Een pionier die de moderne kunst tegen het conservatieve gepeupel verdedigde, maar die zich, omdat hij blijkbaar zelf altijd de meest opvallende moest zijn, toch negatief over tijdgenoten en concurrenten kon uitlaten.
Een kunstenaar die in de bedaarde 19e-eeuwse atelierstijl met zijn gedempte licht tot woest surrealistisch in felle kleuren kon schilderen.
Een levenslustige would-be impressionist met volop aandacht voor de werking van het licht, maar ook een depri die de huizen van een straat bijna abstract in donkere kleurvlakken schilderde. Zijn donkere interieurs van het huis van zijn moeder zijn claustrofobisch.
Een man die een duurzame haat tegenover hem afwijzende kunstcritici en curatoren cultiveerde en dus zonder gewetensbezwaren zelf een lovende recensie schreef over zijn eigen werk en die naar een tijdschrift opstuurde – maar zo wordt het natuurlijk nooit wat met de kunstkritiek.

Wellustig

Gezegd moet worden: in de tweede helft van de 19e eeuw stonden sommige Belgische kunstcritici begrip van modernere kunst behoorlijk in de weg. Kijk even naar een foto van Ensors prachtig gecomponeerde De oestereetster (werkelijke afmetingen 207×150 cm, te zien in Antwerpen). Wat zien wij in de 21e eeuw? Een keurige mevrouw die geniet van oesters in een bourgeois interieur met een boekenkast en een gedekte tafel als een doordacht stilleven en een lege stoel voor de nog niet gearriveerde heer des huizes. Voor sommige kunstcritici van bijna anderhalve eeuw geleden was het echter een onacceptabel wellustig tafereel, al merkte één meneer tolerant op dat de fles witte wijn op tafel nog niet ontkurkt was en er wel alleen voor het kleureffect bij gezet zou zijn. En dit alleen maar omdat oesters toen een reputatie van afrodisiacum hadden? Dames geen wijn behoorden te drinken?

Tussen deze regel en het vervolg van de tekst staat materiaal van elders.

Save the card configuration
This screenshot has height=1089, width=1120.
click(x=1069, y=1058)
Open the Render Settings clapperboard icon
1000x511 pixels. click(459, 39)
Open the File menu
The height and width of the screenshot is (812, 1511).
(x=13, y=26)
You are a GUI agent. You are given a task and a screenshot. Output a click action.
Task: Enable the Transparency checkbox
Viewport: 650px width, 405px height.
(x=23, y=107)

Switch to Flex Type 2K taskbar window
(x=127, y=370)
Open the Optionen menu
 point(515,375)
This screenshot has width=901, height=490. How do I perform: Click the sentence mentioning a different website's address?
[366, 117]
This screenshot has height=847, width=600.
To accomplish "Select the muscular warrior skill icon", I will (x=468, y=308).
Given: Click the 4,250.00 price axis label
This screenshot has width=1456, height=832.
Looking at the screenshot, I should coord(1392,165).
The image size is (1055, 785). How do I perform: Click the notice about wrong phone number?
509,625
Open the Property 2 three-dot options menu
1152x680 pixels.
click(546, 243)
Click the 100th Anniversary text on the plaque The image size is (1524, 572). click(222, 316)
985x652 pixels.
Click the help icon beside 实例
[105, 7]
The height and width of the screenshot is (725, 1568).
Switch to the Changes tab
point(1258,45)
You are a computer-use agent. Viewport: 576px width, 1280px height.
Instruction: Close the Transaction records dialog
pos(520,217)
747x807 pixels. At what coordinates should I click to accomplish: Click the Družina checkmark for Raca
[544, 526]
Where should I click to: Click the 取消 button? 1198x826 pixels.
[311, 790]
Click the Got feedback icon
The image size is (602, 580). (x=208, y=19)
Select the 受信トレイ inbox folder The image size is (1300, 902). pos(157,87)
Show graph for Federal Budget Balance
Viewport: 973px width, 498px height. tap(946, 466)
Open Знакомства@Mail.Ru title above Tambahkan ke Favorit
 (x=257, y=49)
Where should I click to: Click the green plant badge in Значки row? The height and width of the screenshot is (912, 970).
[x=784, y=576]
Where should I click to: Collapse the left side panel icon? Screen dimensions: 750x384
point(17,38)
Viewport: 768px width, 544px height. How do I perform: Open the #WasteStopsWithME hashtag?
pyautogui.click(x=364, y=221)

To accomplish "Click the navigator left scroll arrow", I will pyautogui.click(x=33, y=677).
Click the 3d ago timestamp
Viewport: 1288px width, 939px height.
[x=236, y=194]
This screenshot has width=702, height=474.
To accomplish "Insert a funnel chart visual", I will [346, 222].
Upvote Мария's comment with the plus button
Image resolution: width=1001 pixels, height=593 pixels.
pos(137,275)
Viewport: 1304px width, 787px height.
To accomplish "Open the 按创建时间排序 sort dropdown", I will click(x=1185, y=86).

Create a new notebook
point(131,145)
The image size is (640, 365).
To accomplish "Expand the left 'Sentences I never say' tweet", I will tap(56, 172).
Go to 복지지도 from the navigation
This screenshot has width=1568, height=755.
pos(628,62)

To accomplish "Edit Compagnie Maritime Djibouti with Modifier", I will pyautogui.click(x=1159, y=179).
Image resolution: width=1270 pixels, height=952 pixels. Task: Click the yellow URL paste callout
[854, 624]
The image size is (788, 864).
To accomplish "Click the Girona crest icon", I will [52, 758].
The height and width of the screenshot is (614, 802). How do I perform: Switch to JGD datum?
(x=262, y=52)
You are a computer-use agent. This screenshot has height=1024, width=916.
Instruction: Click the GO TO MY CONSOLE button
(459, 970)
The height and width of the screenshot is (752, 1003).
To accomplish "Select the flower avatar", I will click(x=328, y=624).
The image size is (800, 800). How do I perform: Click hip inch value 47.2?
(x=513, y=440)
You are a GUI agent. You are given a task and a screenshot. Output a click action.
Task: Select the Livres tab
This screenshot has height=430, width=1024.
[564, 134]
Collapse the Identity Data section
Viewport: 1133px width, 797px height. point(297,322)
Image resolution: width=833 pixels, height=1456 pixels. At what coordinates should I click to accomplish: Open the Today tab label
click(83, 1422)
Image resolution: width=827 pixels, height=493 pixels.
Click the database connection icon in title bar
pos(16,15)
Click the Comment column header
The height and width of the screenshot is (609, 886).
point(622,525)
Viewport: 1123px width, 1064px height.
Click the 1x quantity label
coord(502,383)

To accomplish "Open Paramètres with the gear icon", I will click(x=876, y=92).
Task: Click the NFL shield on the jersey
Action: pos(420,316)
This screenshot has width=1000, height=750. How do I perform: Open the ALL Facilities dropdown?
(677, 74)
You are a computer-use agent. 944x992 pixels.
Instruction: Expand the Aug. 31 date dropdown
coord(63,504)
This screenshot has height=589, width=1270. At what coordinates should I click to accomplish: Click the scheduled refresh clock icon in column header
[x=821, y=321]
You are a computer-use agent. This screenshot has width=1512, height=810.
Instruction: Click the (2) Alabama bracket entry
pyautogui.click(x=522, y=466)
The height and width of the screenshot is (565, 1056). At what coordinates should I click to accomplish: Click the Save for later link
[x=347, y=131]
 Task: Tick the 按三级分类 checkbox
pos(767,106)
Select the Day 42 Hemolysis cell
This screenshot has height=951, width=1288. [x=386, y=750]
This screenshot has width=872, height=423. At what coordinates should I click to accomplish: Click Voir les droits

De oestereetster, 1882. Bron: KMSKA (public domain)

Receptie

Aan de andere kant: wie luisterde naar zulke kritieken of ging dan juist kijken? De jaarlijkse rebelse tentoonstellingen van Les Vingt, Les XX, de Twintigers waartoe Ensor naar eigen zeggen “bij gebrek aan beter” behoorde, werden heel goed bezocht, al vond de conservatieve pers “de extravagantie en de ongehoordheid” van deze schilders buitensporig, een “orgie van verf en kwade trouw”. Ook vreselijk: “Rood en groen worden rechtstreeks uit de tubes op het doek gebracht.”

Min brengt ups en downs van de canonisatie van Ensor levendig in beeld maar doet de periode na zijn overlijden kort af. Eigenlijk zou dat thema van receptie zelfs in een biografie nog even volgehouden moeten worden voor de periode na de dood van een kunstenaar, tot hij of zij de kunstenaar is geworden zoals we die nu kennen. Ook Rembrandts postume geschiedenis zou eeuwenlang niet doen vermoeden dat hij nog eens zou uitgroeien tot een vedette van onze vaderlandse geschiedenis, zoals Henk van Os ooit in een fascinerende lezing heeft uitgelegd.

Wars van ismen

Stillevens, zeegezichten, strandtaferelen, realistische portretten, verfexperimenten, bijna abstract werk en tijdrovend precieze etsen bestaan in Ensors oeuvre naast vulgaire karikaturen, lelijke koppen, politieke aanklachten, kluchten, horrow shows, levende skeletten en natuurlijk zijn maskerades.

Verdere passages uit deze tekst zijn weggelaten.